### PROBLEM TO WORK ON
Retype the records, starting at the line that contains "1000x600 pixels. Task: Click" and continuing through the end of the records, with both of those included. Omit the pictures from your answer.
>> Begin DATA EXTRACT
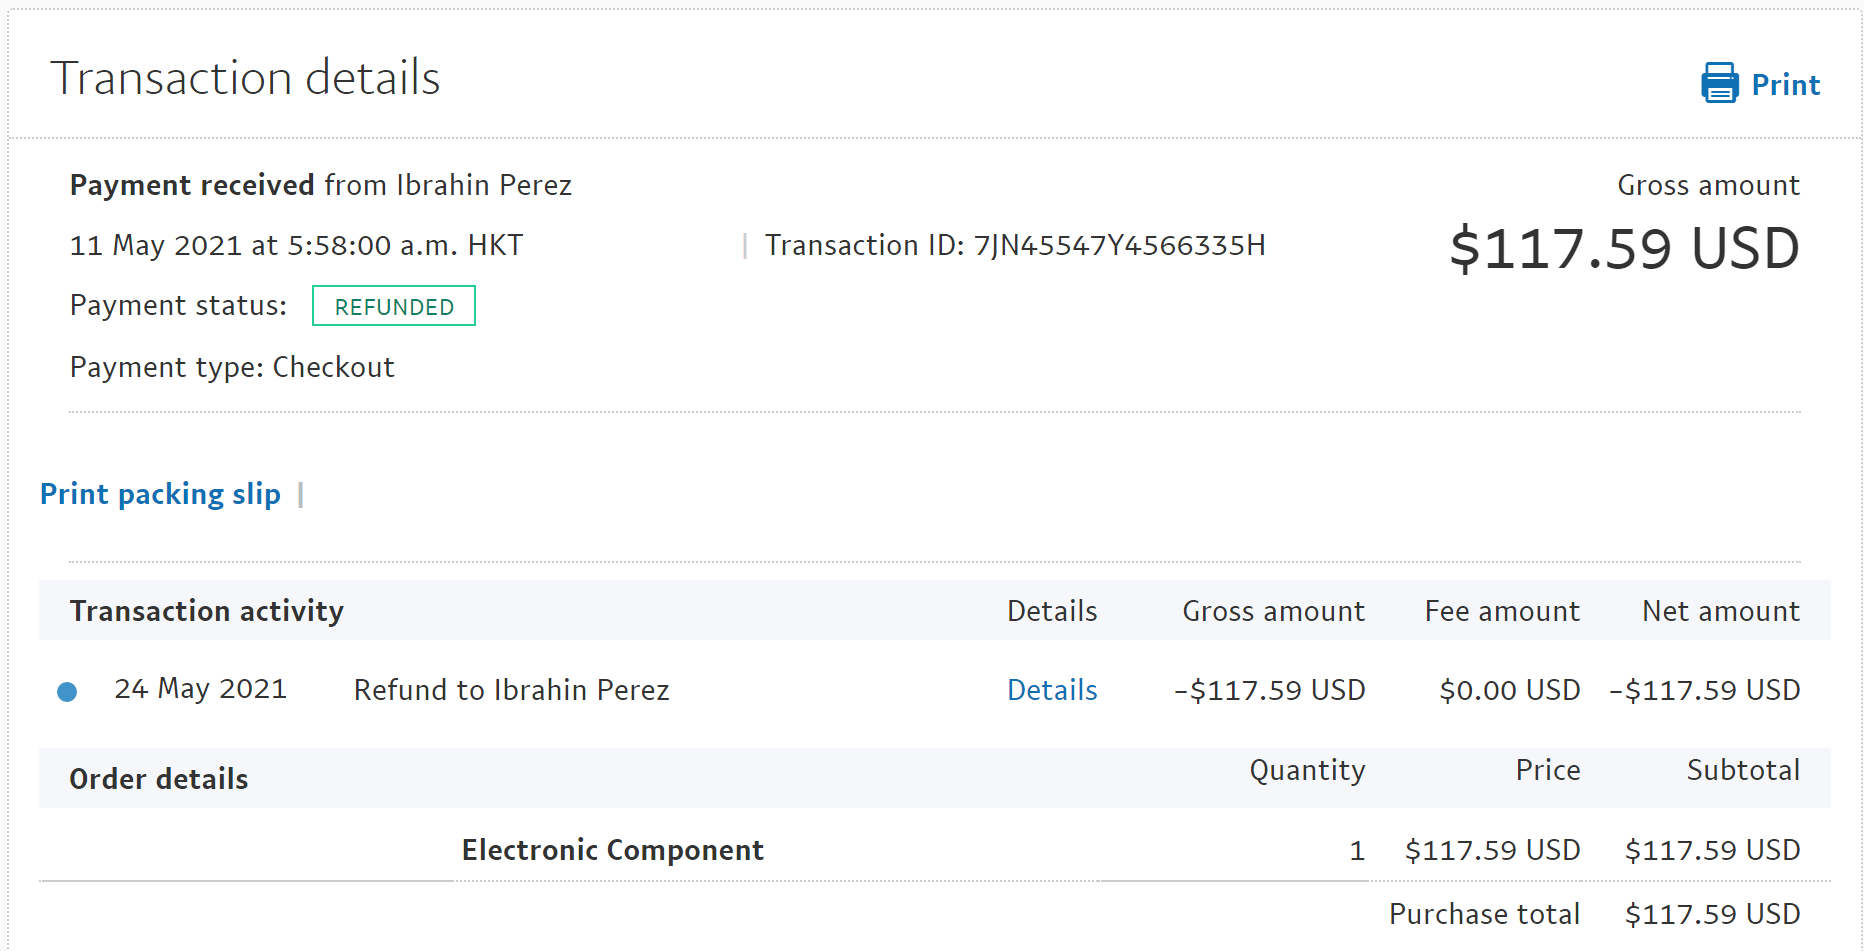Click the Transaction ID 7JN45547Y4566335H text
Screen dimensions: 1864x951
[1015, 245]
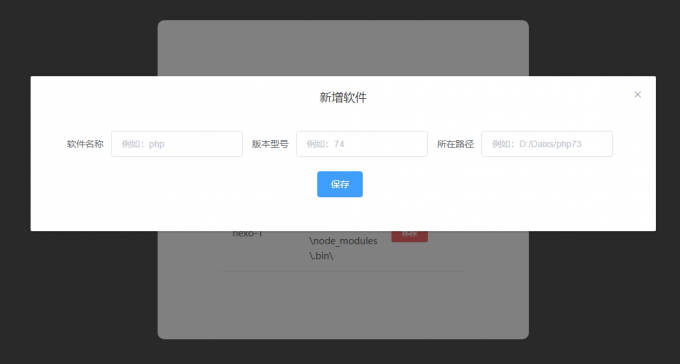Image resolution: width=680 pixels, height=364 pixels.
Task: Click empty gray panel area below the list
Action: (343, 306)
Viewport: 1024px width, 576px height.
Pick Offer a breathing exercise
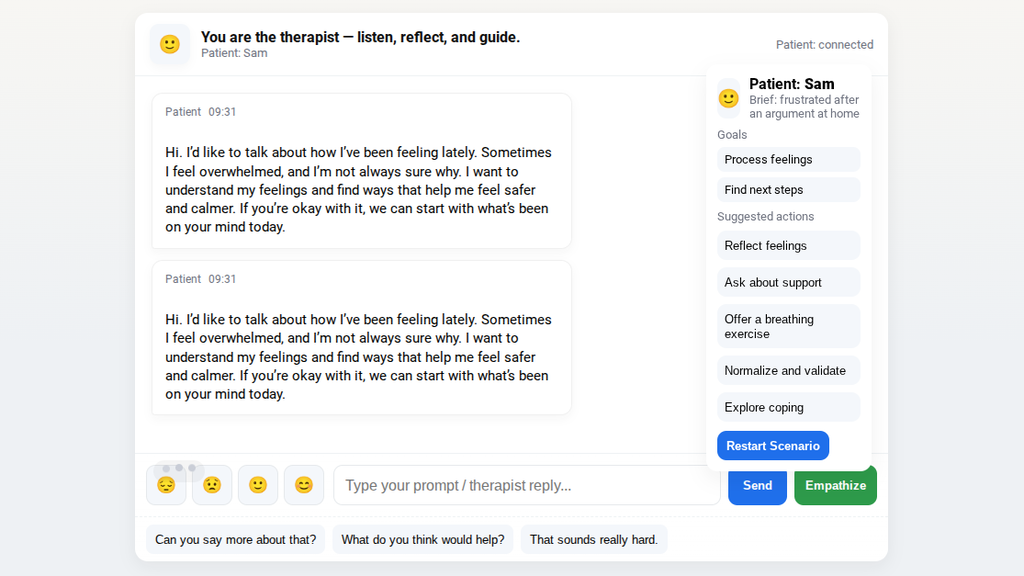788,326
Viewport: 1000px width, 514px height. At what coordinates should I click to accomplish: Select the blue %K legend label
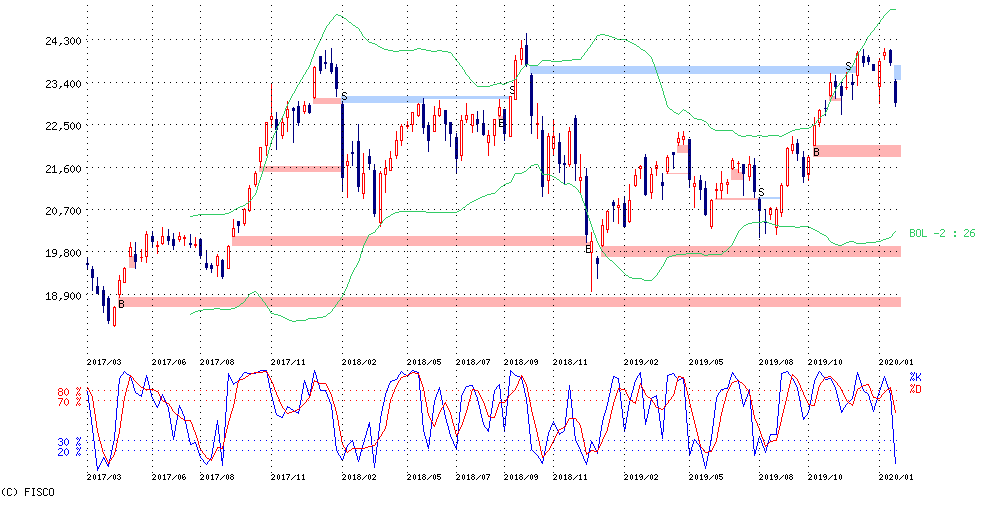click(x=915, y=376)
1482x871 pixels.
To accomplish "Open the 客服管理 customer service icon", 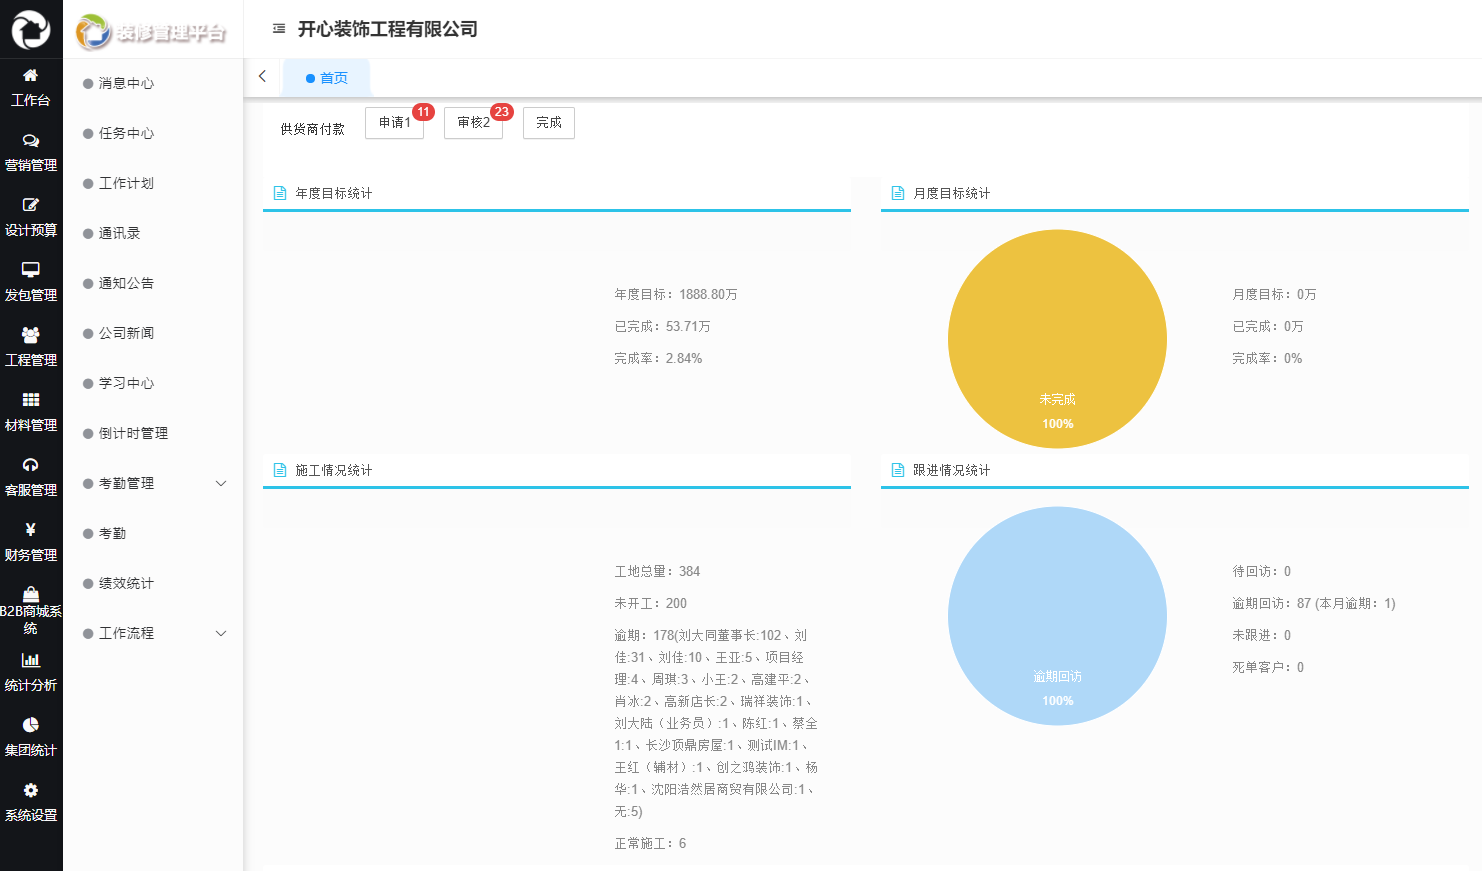I will pos(31,476).
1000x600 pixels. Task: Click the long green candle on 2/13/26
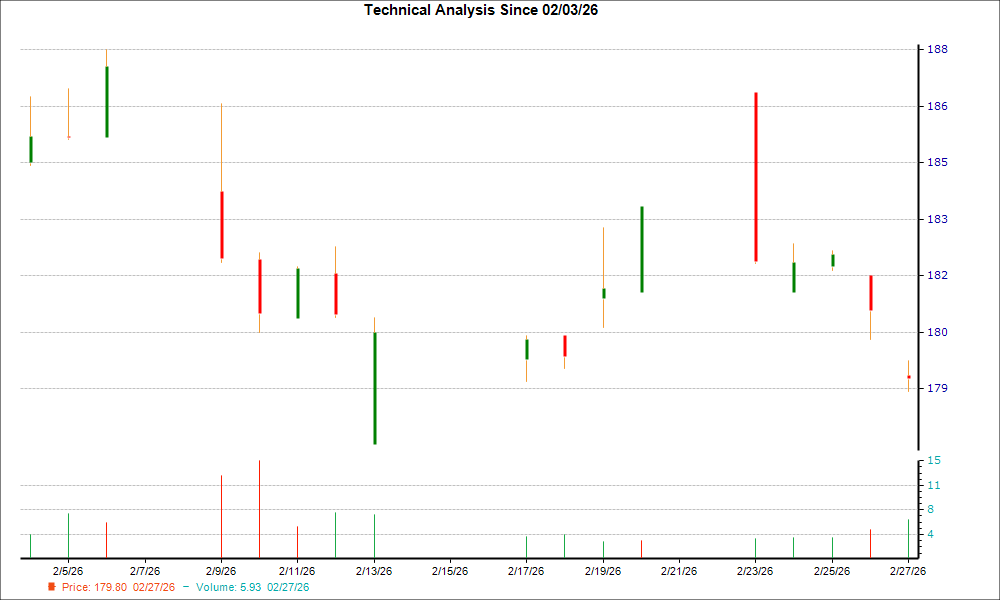tap(376, 390)
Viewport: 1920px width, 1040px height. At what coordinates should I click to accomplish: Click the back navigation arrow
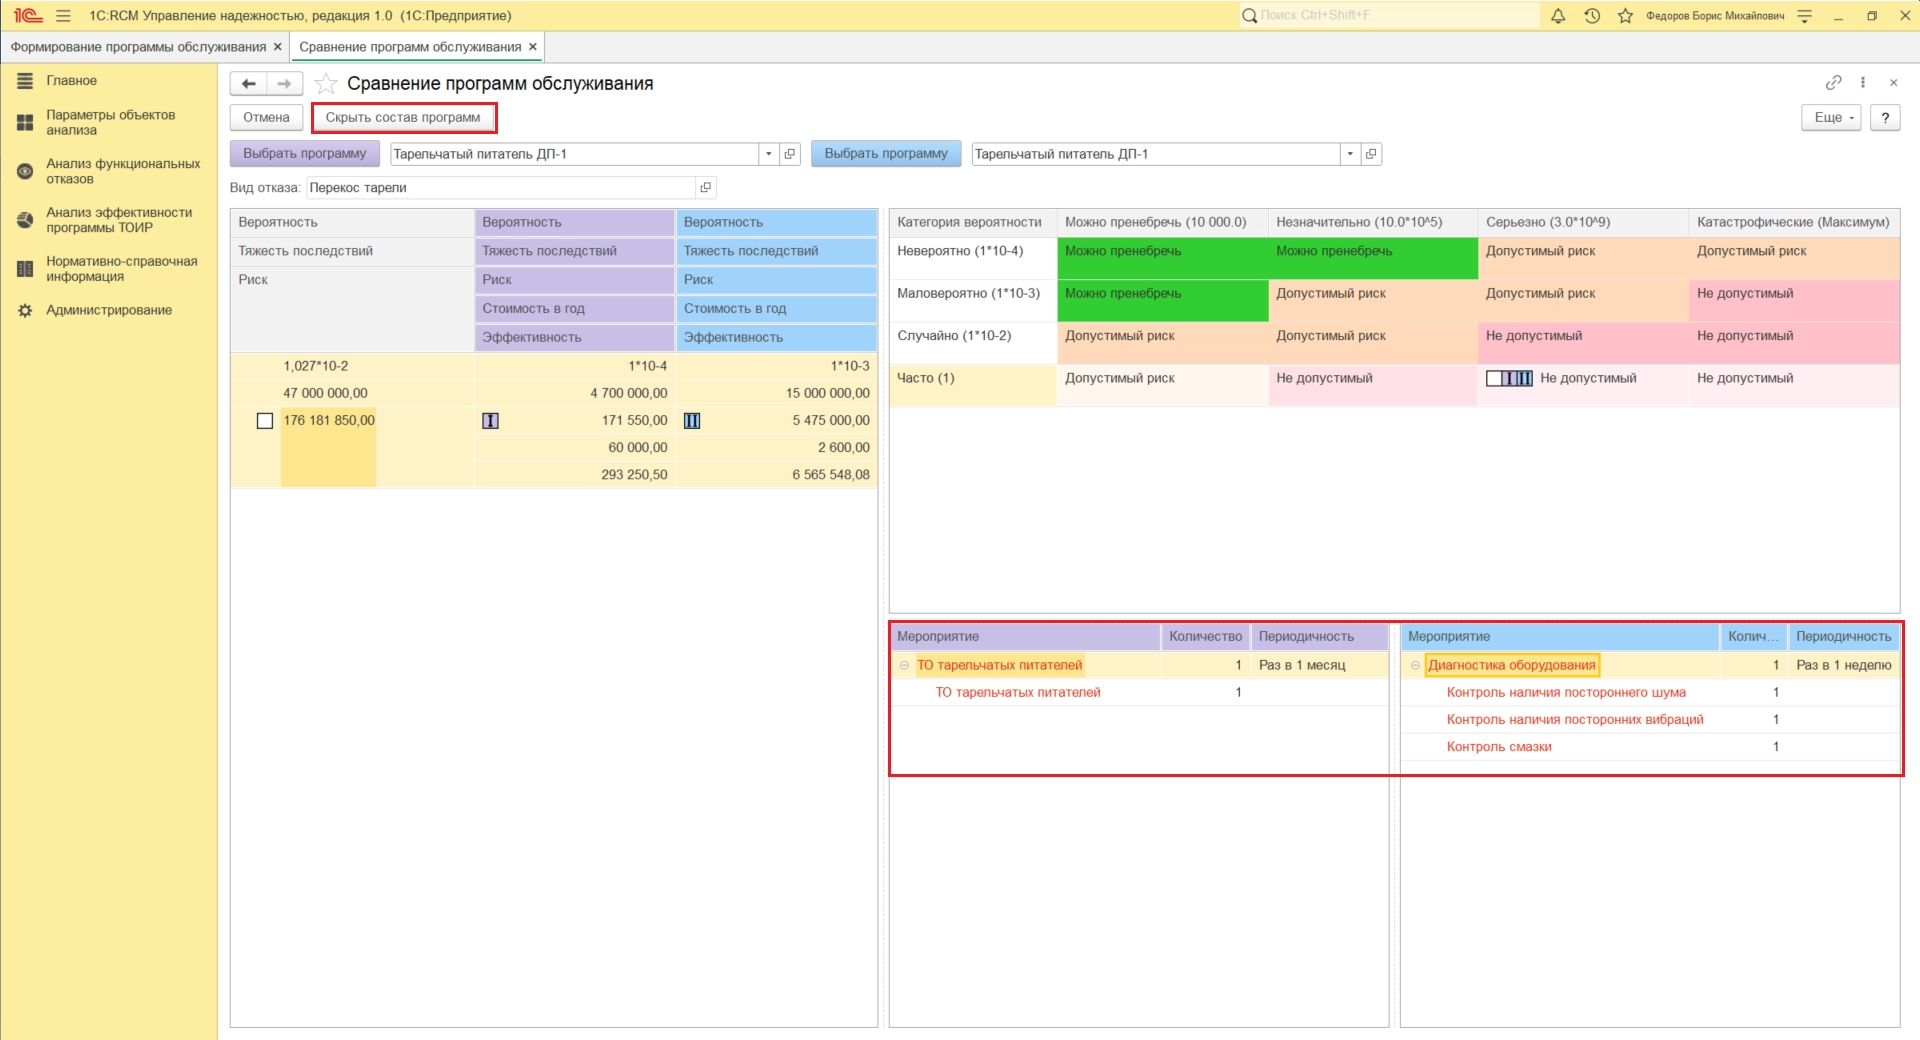click(x=249, y=84)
>> End DATA EXTRACT
### EXERCISE ANSWER
1000x600 pixels. Task: Click the long green candle on 2/13/26
tap(376, 390)
Viewport: 1920px width, 1040px height. At what coordinates should I click to accomplish: Click the back navigation arrow
click(x=249, y=84)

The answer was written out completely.